— START —

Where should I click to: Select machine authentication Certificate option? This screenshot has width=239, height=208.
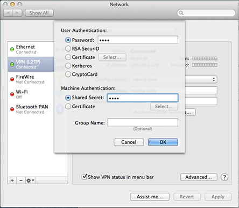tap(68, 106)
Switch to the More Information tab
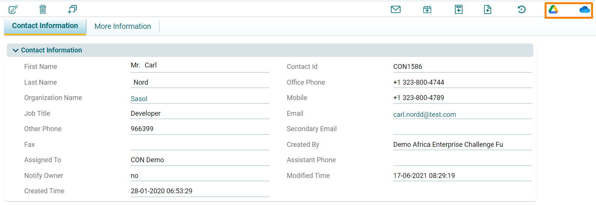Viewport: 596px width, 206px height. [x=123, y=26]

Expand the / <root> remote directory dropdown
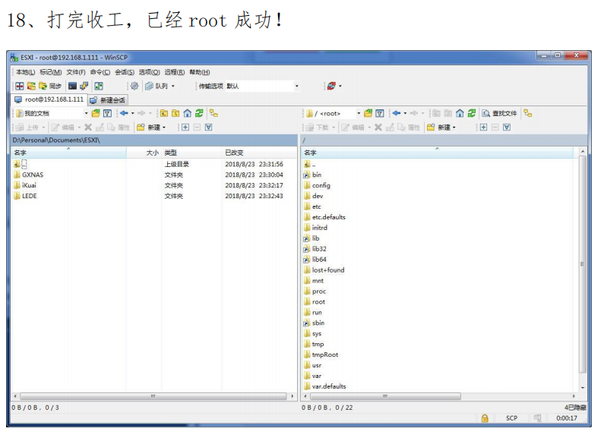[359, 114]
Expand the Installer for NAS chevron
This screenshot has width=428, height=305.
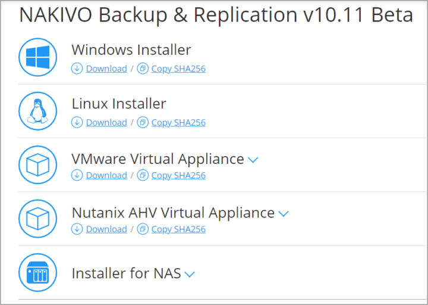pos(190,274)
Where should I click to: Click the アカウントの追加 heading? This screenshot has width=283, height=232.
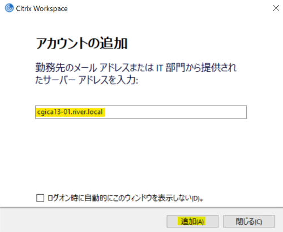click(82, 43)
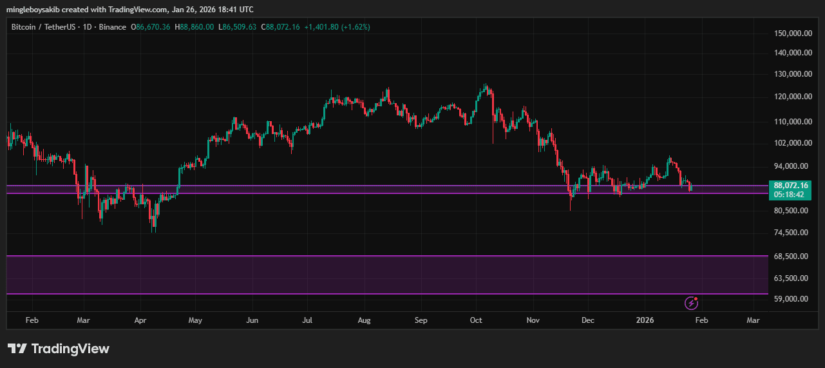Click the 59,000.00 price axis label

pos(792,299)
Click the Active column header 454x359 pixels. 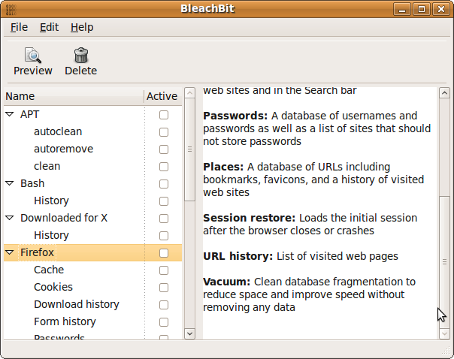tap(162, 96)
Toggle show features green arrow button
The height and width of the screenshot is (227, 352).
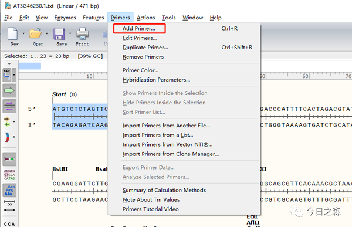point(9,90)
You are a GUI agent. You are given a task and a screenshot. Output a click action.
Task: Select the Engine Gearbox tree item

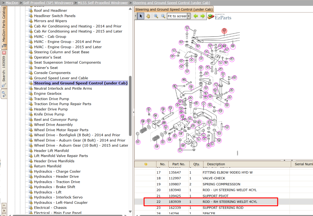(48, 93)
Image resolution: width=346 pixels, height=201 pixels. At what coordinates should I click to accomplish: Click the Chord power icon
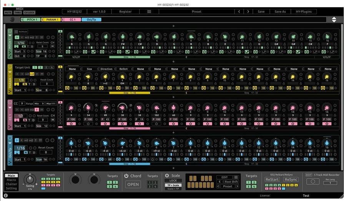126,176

— END —
— START —

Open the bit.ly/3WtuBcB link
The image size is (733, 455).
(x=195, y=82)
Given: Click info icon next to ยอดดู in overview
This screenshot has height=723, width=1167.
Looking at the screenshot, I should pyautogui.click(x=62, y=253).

— END —
— START —

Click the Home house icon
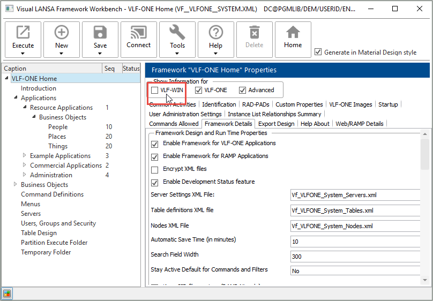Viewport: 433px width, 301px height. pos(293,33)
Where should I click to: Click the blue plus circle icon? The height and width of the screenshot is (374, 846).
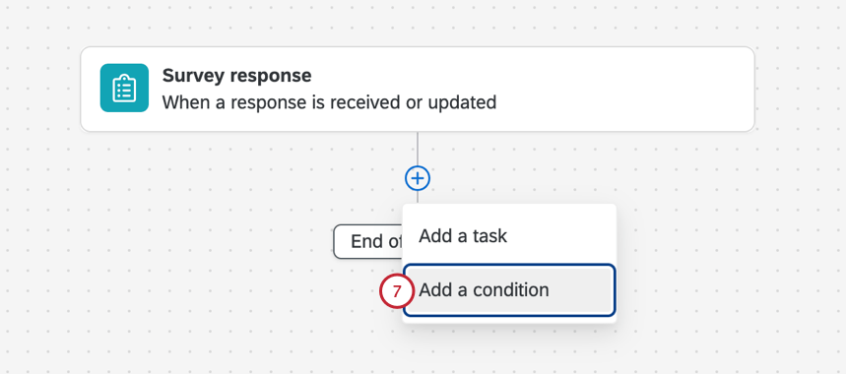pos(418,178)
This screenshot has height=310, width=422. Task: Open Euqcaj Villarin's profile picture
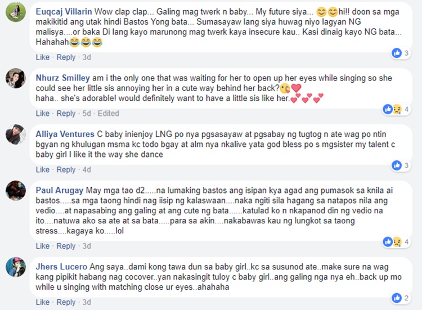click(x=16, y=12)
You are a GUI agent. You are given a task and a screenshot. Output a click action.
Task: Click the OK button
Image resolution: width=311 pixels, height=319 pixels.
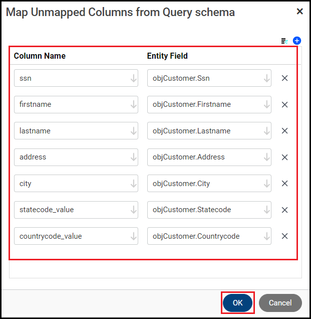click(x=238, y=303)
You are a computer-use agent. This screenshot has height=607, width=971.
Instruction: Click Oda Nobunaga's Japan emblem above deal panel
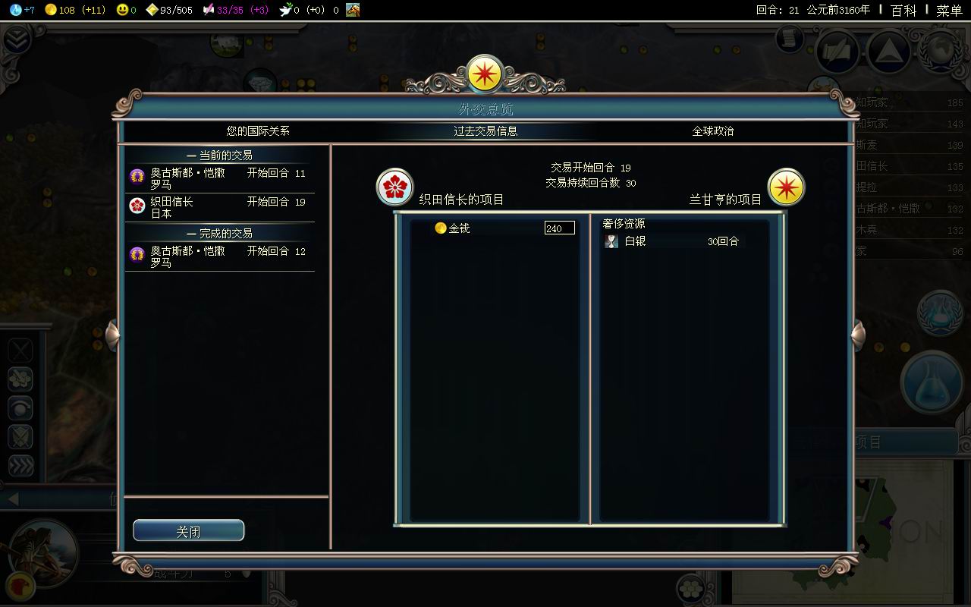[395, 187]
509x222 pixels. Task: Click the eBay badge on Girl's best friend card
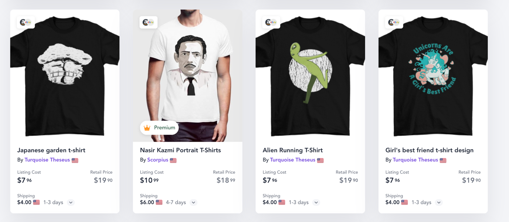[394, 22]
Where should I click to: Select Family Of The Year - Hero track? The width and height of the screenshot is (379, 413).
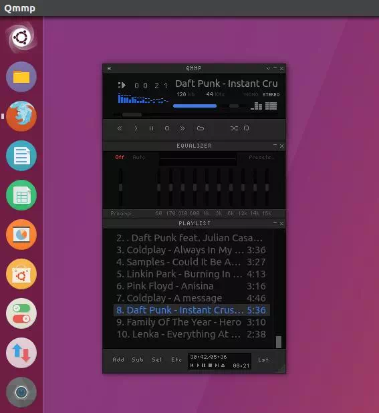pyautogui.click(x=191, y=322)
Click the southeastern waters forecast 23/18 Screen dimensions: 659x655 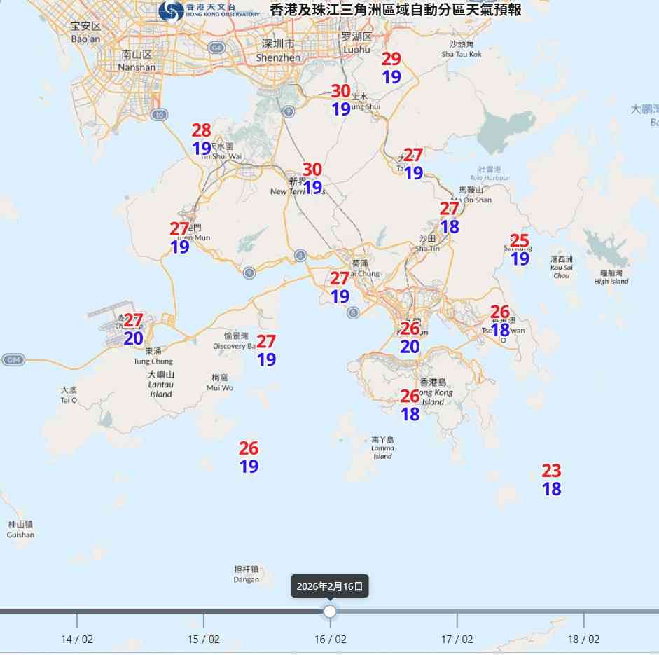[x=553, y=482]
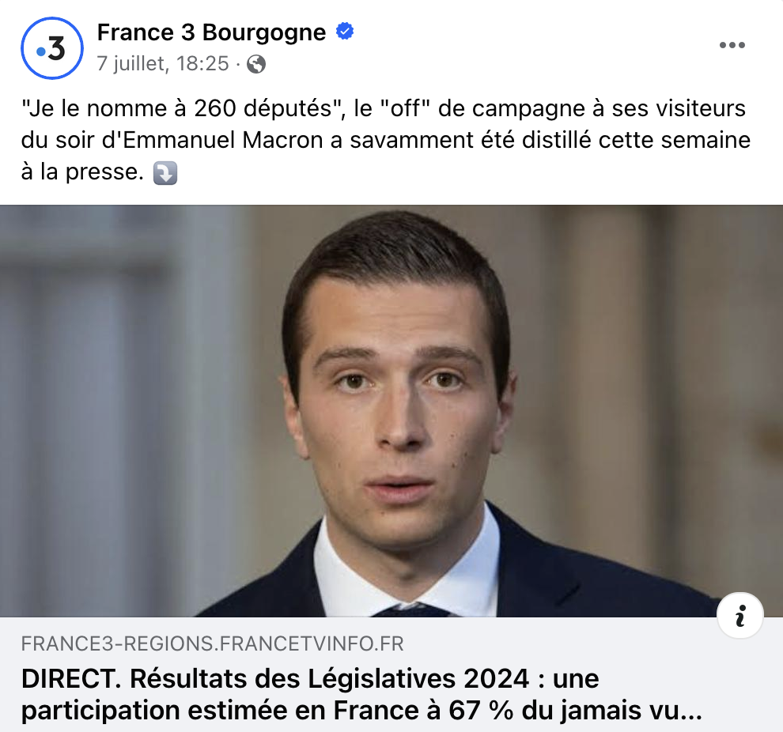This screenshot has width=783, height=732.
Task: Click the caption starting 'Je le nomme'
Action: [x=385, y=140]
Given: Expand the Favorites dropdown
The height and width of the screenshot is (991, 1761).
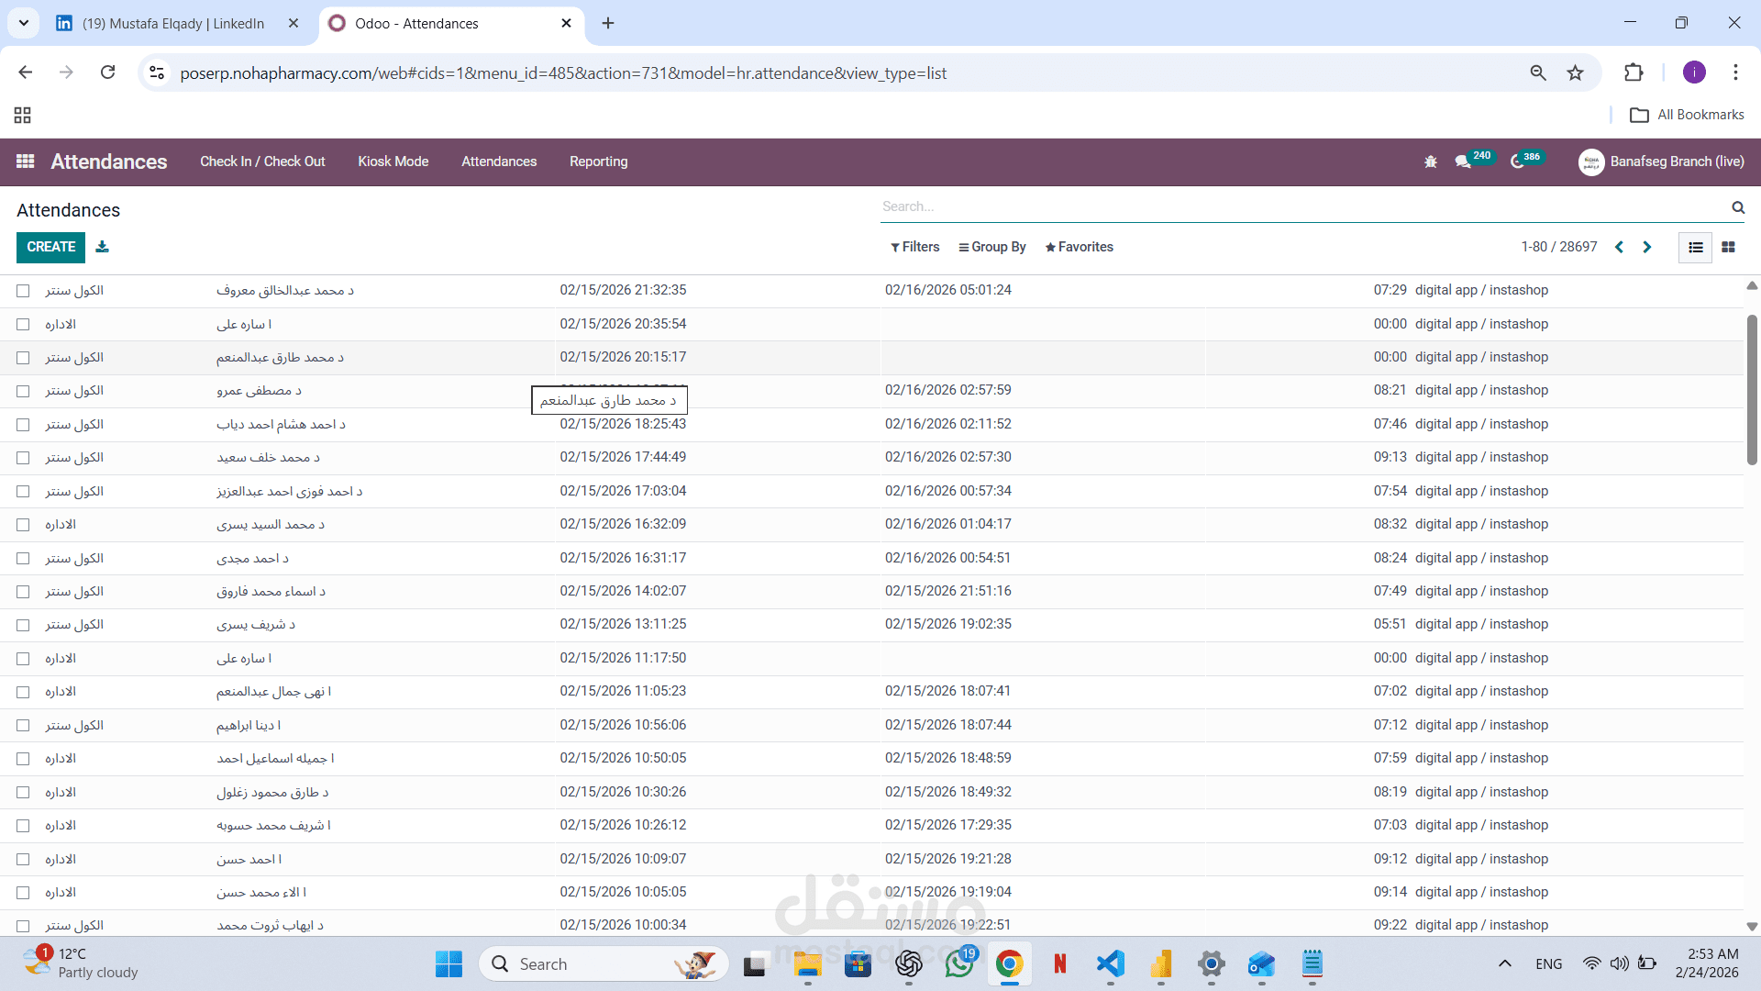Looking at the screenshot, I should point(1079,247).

— END —

Short problem: Write out the material from the line with "Given: Click info" to the line with "should pyautogui.click(x=62, y=253).", inclusive.

Complete answer:
Given: Click info icon next to ยอดดู in overview
This screenshot has height=723, width=1167.
Looking at the screenshot, I should pyautogui.click(x=62, y=253).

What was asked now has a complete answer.